In Java you can't pass methods as parameters. Could it have been passing not a method, but an anonymnous inner class?
This can be useful for passing behaviours between classes. Google "dependency injection" or "Inversion of control" for more information.
Have you ever seen the Functional Java?
It's a very interesting library that allows you programing like you would do in Scala.
I Wrote about this libs. I confess it is better to use in a more flexible syntax (BGGA closures) like Scala.
Using Functional Java with a high-order function like map on a list we have:
final List<Integer> numbers = list(1, 2, 3, 4, 5);
List<Integer> c = numbers.map(new F<Integer, Integer>() {
public Integer f(Integer arg) {
return arg * arg;
}
});
Another useful lib is lambdaj that offers nice ways to play like in Functional (FP) Programming.
Java has a limited syntax compared to FP languages. But you can still take some advantages of FP style, but you must be creative!
using java.lang.reflect.Method
example
public void callMethod(Method aMethod, int value) throws Exception {
aMethod.invoke(this, value);
}
public void print(Integer value) {
System.out.print(value);
}
public void println(Integer value) {
System.out.println(value);
}
public void demo() throws Exception {
Method println = this.getClass().getMethod("println", Integer.class);
Method print = this.getClass().getMethod("print", Integer.class);
callMethod(println, 10);
callMethod(print, 10);
}
The nearest thing to passing a function pointer in Java is passing an anonymous instance of an abstract class or interface. For example, a generic function type can be encoded in an interface like this:
public interface F<A, B> {
public B f(final A a);
}
You can then expect a method in another method's argument list:
public List<B> map(List<A> as, F<A, B> f) {
...
}
And you can call it with an anonymous instance of that interface:
map(myList, new F<Integer, String>() {
public String f(Integer i) {
return String.valueOf(i);
}
});
There's a library called Functional Java that exploits exactly this idea for great benefit glorious language Java.

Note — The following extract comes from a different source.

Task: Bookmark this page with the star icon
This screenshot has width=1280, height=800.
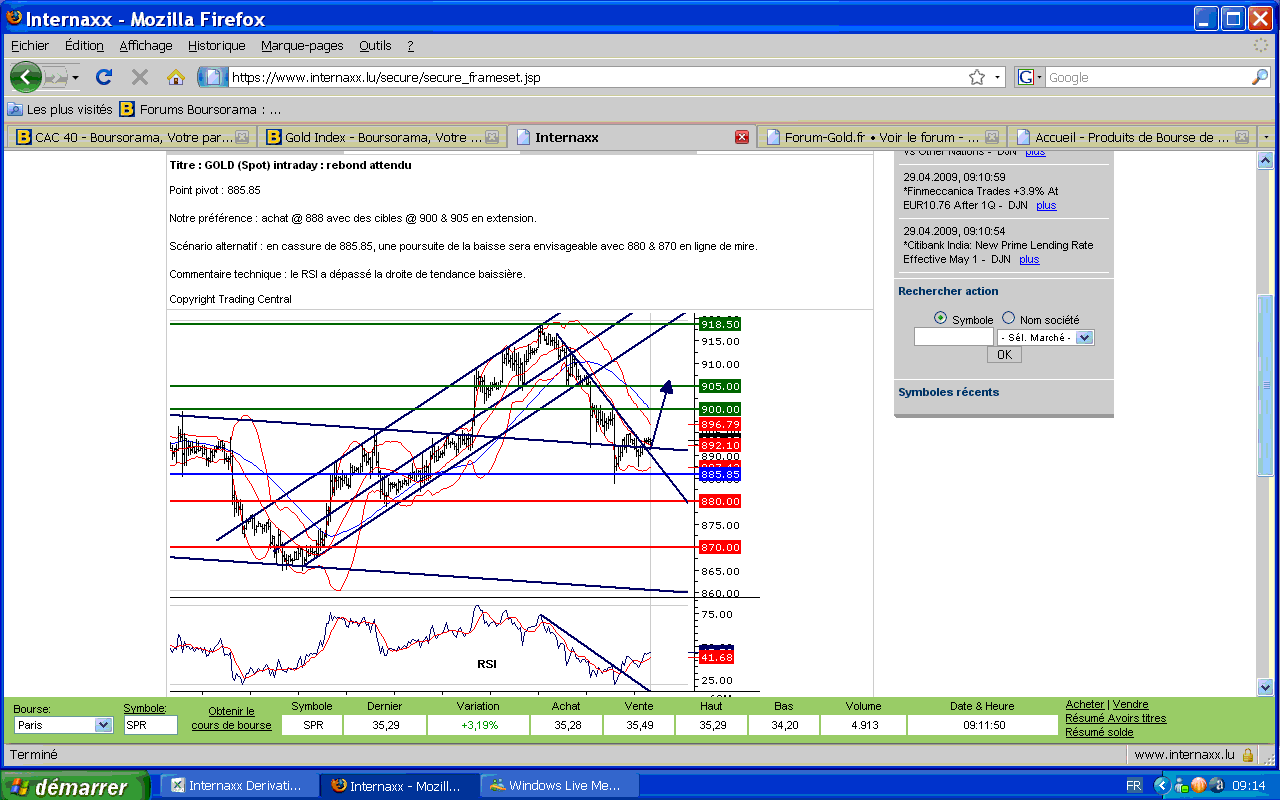Action: (x=976, y=77)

It's not, per se, legal syntax in Java. Was it perhaps creating a new instance of an anonymous class?
You can also do something like this:
final Predicate somePredicate = new Predicate<Item>()
{
#Override
public boolean apply(Item item)
{
return item.someProperty().equals(something);
}
}
And use it like this:
List<Item> filteredList = filter(list, somePredicate);
I've done stuff like that before. I've also written methods that use a closure to build and return an anonymous implementation of an interface in a similar way:
Predicate isSomeColor(final Color color)
{
return new Predicate<Shape>()
{
#Override
public boolean apply(Shape shape)
{
return shape.getColor().equals(color);
}
}
}
List<Shape> redShapes = filter(shapes, isSomeColor(Color.RED);
All of this is still anonymous inner classes. Nowhere am I actually naming the class itself, I just have a reference to an instance of the class.

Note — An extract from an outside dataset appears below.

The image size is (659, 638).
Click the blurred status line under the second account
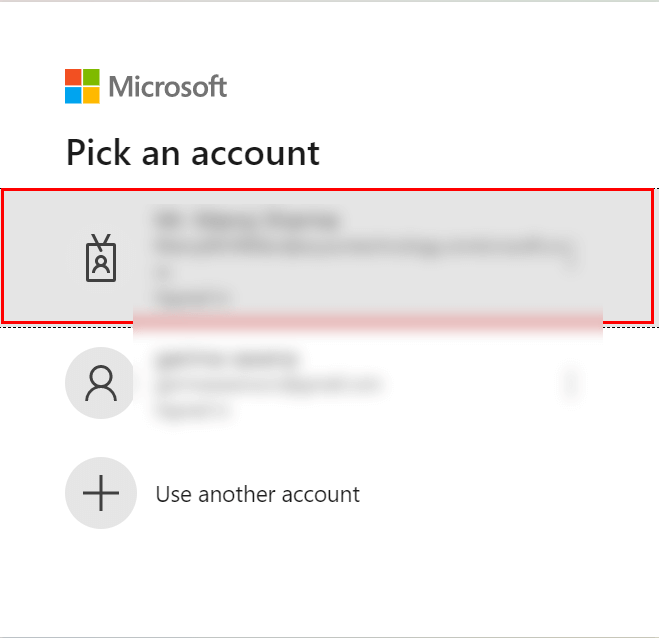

this is called reflection. there is a whole library of objects representing stuff like constructors, methods and such.
you can use it, for instance, in order to call a dynamic method that is determined on runtime.
Yes, declaration of a method within the parameter list of another method can be done. You can check out java.lang.reflect.Method
Using reflection, you retrieve a Method object representing the method you wish to pass as a parameter. Then you can call Method to invoke to make a call to that method.

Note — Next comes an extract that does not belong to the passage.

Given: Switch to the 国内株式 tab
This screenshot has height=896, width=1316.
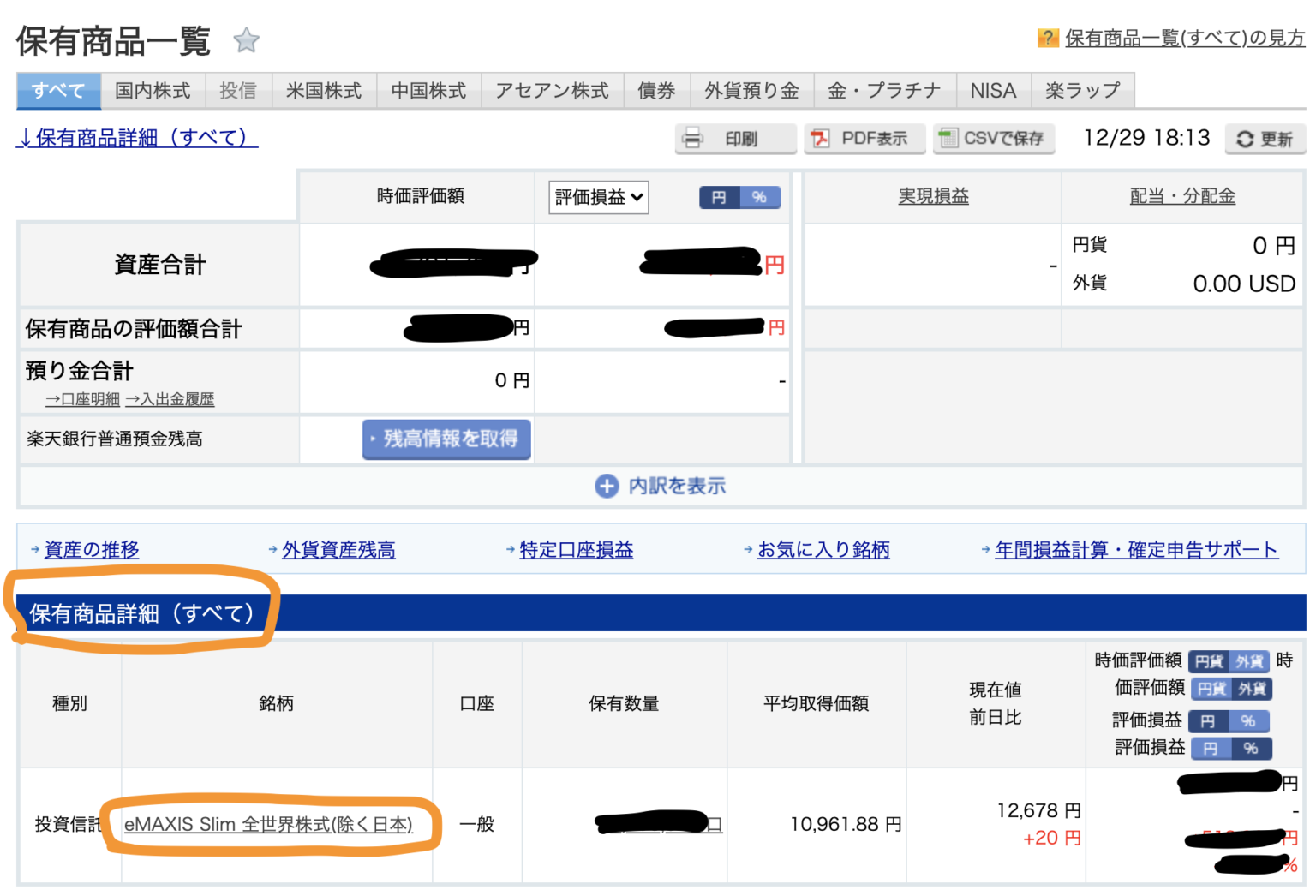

Moreover, you can refer "Functional programming in the Java language" (http ://www.ibm.com/developerworks/java/library/j-fp.html) which can give you inside-out with examples.
The answers above are varying as to whether or not it is even possible. Is it possible through reflection? Is possible through the use of an anonymous inner class? We need to clarify this.
the closest to a function argument is
an instance of a anonymous class with exactly one method.
Runnable a = new Runnable(){
run(){
System.out.println("hello");
}
}
myMethod(a);
not pointer, but still you can write functions inline with some trick.